**EXCERPT TO READ:**
Hope amidst stigma: Male breast cancer survivor says there's no need for shame

Nersan Govender was diagnosed with breast cancer in June 2013, an experience he said altered the course of his life forever.

Male breast cancer survivor Nersan Govender. Picture: Supplied.

JOHANNESBURG – A male breast cancer survivor is urging society to create safe spaces for men to openly talk about the disease.

Nersan Govender was diagnosed with breast cancer in June 2013, an experience he said altered the course of his life forever.

Speaking to Eyewitness News, Govender said: “Society must accept that male breast cancer is a reality and create spaces for them to talk about it openly. The macho male society especially needs to be educated.”

According to CANSA, male breast cancer is rare and accounts for 1% of all breast cancers; it is a hundred times more common in women than in men. And that is perhaps why most believe it is a “women’s disease”.

But Govender is on a mission to share his story far and wide in order to change that narrative and encourage men to check themselves, seek help and openly talk about it.

“Checking for symptoms is similar to [how] women [do it]. Get to know your body; the easiest is when you’re showing or taking a bath, look for anything that is unusual, such as boils or pimples around the breast area. If found, get it checked out.”

Other symptoms, according to CANSA, may include a painless lump under the nipple or areola, an inverted nipple, swelling of the breast tissue, a rash around the nipple, discharge or bleeding from the nipple and a swelling or lump in the armpit.

Following his diagnosis in 2013, Govender began his treatment journey: “Over 10 months, I had surgery to remove the tumour, followed by radiotherapy and then chemotherapy.”

This came with physical and mental challenges.

“What made things even tougher was that male breast cancer is so rare, that my oncologist and her colleagues weren’t sure what the best course of treatment would be.

“Once it was confirmed that chemo would work for me, I began the fight of my life. I fought hard despite the fact that my prognosis wasn’t very good and while I went into it prepared to fight a physical fight for my body, I soon realised that the real fight was a mental one. That’s where you have to win this battle.”

The notion that ‘men don’t have breasts and can’t have breast cancer’ is what brought on the emotional turmoil for Govender.

“Real men do cry. Being afflicted with cancer humbles you quickly. I and others have literally cried many days and nights from the pain and the chemotherapy. One is so vulnerable at the time as mortality comes under the radar.”

Almost eight years later and now in remission, he’s part of a support group that has about 3,000 members with branches in Durban, Cape Town and Johannesburg. He is chair of the Wings of Hope Cancer Support Group and a member of the Momentum Force, a group of experts geared toward giving breast cancer-related advice to men across the country.

“There’s not enough advocacy and awareness around male breast cancer. It is still regarded very much as a woman’s disease and I’m hopeful that the support of big businesses and support groups would be able to demystify the incidence of male breast cancer.”

And with what now feels like a second shot at life, Govender celebrates two birthdays every year: “My biological birthday in July, and then my second life birthday on 21 June [the day the doctor broke the news to him]. I feel like I’ve been given a second chance in life and that’s why I tell people to live their best lives. You cannot give up; you have to have hope.”

(Saved data entries)
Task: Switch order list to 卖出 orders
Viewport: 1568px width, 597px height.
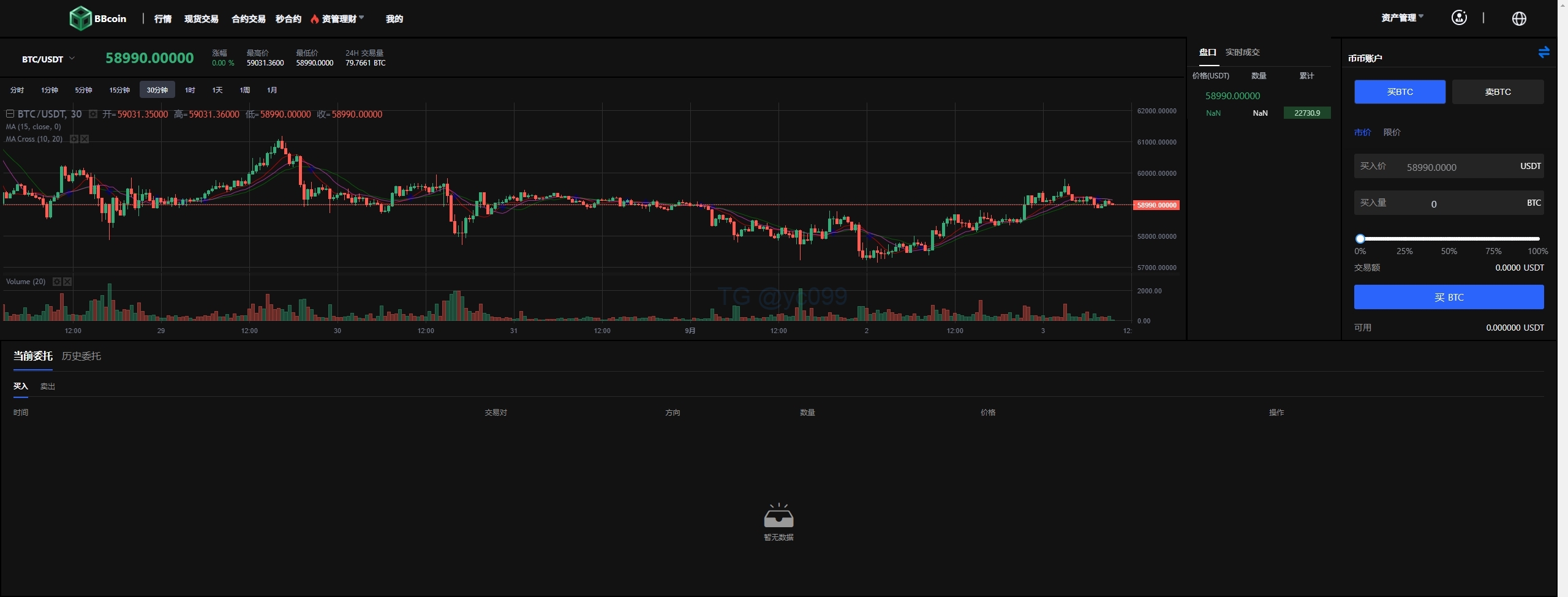Action: click(48, 386)

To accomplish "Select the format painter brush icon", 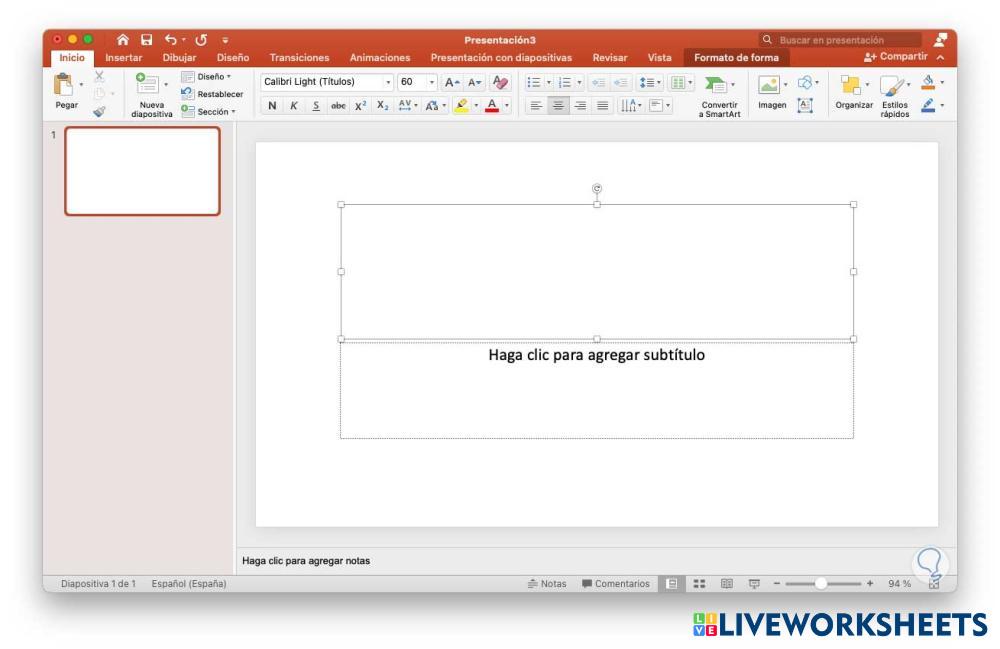I will tap(99, 112).
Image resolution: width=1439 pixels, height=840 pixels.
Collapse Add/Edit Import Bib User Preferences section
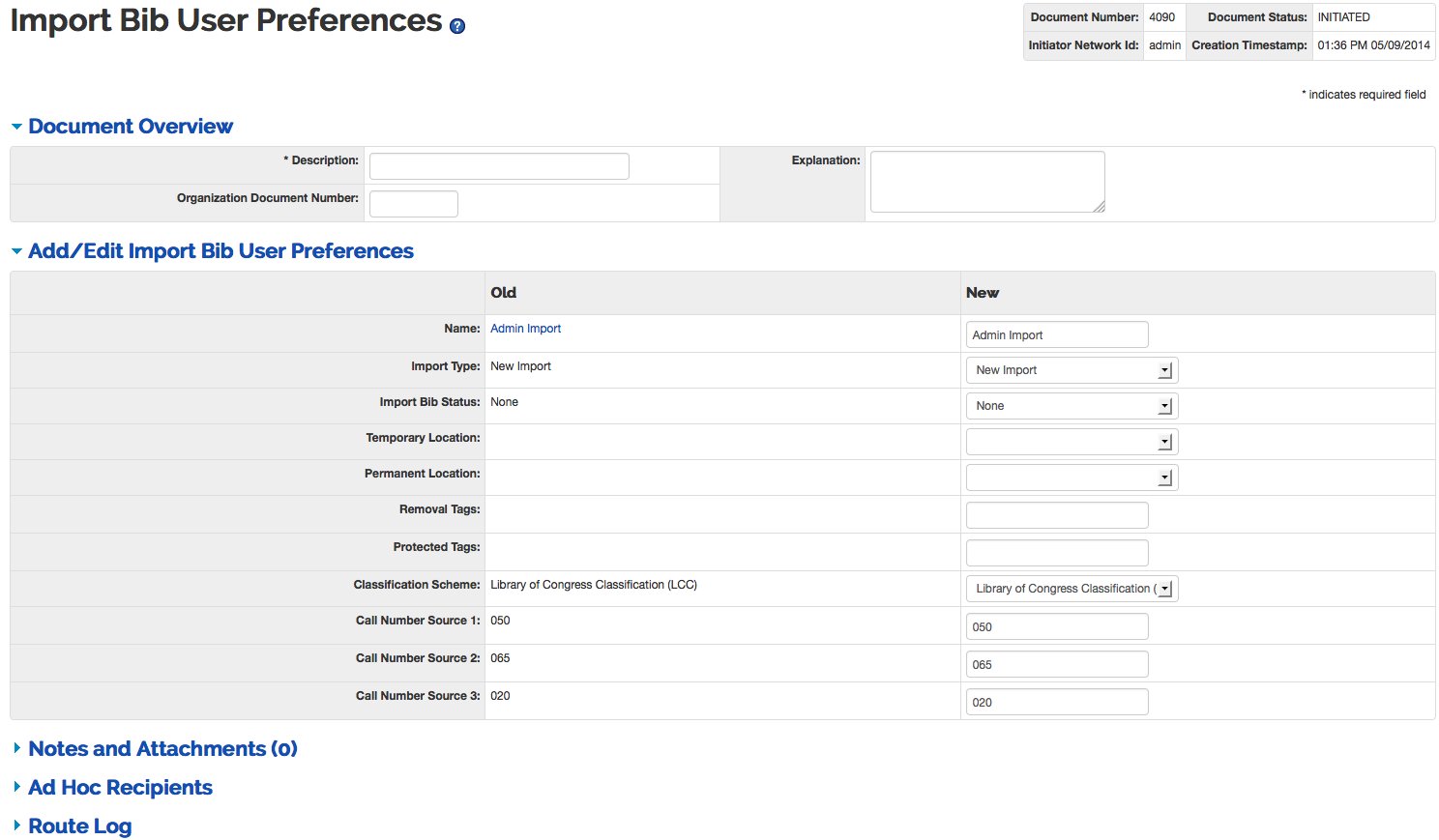pyautogui.click(x=213, y=251)
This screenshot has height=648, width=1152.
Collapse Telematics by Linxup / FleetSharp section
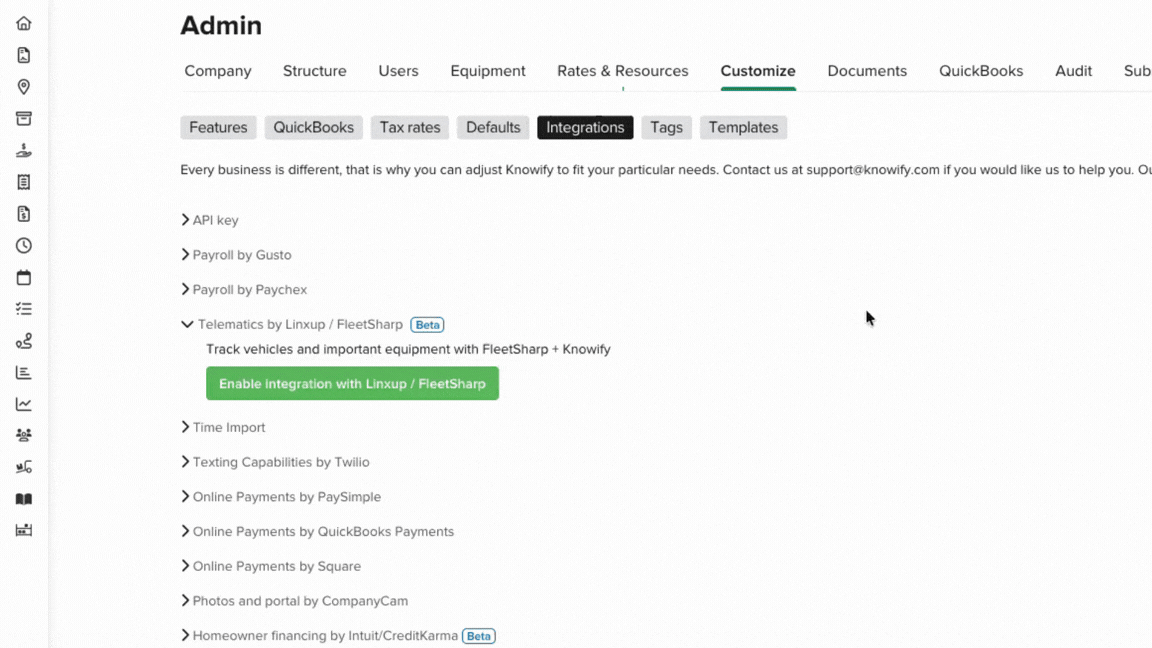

**TASKS TO CARRY OUT:**
**a.** In the male breast cancer article, what share of all breast cancers does male breast cancer account for, according to CANSA?
**b.** Rewrite the paragraph of the male breast cancer article that begins "Almost eight years later" as a short list of its main facts.
**c.** According to the male breast cancer article, what made Govender's treatment even tougher? Explain in one to three sentences.
The rows are not needed here.

**SOLVED TASKS:**
**a.** Male breast cancer accounts for 1% of all breast cancers.

**b.**
- Almost eight years after his diagnosis, Govender is in remission.
- He belongs to a support group of about 3,000 members, with branches in Durban, Cape Town and Johannesburg.
- He chairs the Wings of Hope Cancer Support Group.
- He is a member of the Momentum Force, a group of experts that gives men across the country advice related to breast cancer.

**c.** Male breast cancer is so rare that his oncologist and her colleagues were not sure what the best course of treatment would be.